Watching Peter trying to find firm footing as an aspirational hero while being a school kid is where the film finds itself succeeding in comparison to the last abortive revival. Possessing a distinctly unique, John Hughes coming of age vibe to it, the arrangement is more Spiderboy than Spiderman with a lot of time devoted to Peter’s nerdy, unsure school shenanigans. The film flirts with the idea that Peter feels he may find the acceptance he craves if he allows his alter ego to step into the limelight and takeover but this setup starts to strain for a few reasons.
Firstly because of the sheer number of characters that are introduced, especially those from his class. Some are obviously required to build the requisite dilemma and conflicts (school love interest, personal adversary) but others, like Michelle, an oddball classmate, add absolutely nothing to an already overcrowded narrative, detracting from the focus on Peter or even his Aunt May. This leads to the second shortcoming – the YA connection. If you think about it, even as comics, the Spiderman stories were aimed at this demographic well before marketeers knew how to exploit this niche. Though this gives Homecoming its youthful exuberance and preppy sense of fun, its hard not to recognise the shrewdly calculated precision of it all which stops it short of taking any real risks.

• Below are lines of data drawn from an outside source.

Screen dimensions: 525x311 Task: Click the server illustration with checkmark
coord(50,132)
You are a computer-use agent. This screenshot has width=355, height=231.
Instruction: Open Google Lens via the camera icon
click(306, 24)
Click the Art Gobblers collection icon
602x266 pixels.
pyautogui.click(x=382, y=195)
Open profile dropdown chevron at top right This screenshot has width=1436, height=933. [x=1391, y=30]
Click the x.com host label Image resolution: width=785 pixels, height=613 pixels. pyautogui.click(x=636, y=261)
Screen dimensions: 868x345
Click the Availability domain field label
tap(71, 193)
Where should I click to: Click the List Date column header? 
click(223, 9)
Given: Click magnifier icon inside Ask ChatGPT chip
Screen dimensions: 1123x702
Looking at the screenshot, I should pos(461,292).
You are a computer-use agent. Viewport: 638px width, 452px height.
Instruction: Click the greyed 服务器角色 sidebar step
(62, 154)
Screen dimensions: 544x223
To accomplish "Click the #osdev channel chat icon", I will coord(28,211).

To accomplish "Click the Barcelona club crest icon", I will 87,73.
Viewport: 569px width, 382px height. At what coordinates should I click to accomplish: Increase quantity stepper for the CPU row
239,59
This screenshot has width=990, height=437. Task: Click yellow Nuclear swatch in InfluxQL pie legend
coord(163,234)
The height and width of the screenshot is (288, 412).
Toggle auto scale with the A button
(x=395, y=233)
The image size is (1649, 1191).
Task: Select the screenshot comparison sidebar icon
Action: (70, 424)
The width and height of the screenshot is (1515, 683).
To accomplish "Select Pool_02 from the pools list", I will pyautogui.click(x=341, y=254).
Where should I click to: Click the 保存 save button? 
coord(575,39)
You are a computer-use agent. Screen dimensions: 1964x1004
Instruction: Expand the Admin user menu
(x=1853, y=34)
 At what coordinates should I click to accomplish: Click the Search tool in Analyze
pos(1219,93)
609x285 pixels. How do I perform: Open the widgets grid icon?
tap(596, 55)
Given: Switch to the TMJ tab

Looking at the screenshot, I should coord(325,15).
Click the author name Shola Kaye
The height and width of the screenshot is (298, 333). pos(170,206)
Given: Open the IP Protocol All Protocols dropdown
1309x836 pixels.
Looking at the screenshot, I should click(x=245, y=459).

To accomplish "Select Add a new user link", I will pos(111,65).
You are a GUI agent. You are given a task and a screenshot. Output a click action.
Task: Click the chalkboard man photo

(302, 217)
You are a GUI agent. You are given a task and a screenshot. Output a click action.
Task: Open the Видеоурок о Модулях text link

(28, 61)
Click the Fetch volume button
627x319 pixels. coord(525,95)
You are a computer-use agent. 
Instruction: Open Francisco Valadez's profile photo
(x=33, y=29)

This doesn’t undermine the film overall achievement even if fanboy/internet speculation and associated early hyperbole has largely focused on trying to determine how good Tom Holland is as Spiderman (very good and uniquely so). The characters brand of talkative humour, even in the thick of peril (remember the scene-stealing in Captain America Civil War?) seems fresh and effervescent. Sam Raimi never even attempted this and when Mark Webb did, it mostly backfired. Michael Keaton as the antagonistic Adrian Toomes is a villain driven by motivations that are human, almost reasonable, even if his methods aren’t. As the Vulture, his is probably the best onscreen Spiderman villain after the seminal Doc Ock and his confrontations with the webslinger results in action sequences that clearly distinguish themselves from other large-scale murky genre attempts. All of this reinforces what the title foretells; Marvel, working for the first time as a Studio on its flagship superhero, has now taken control. Their most recognisable commodity has finally come back to its rightful home.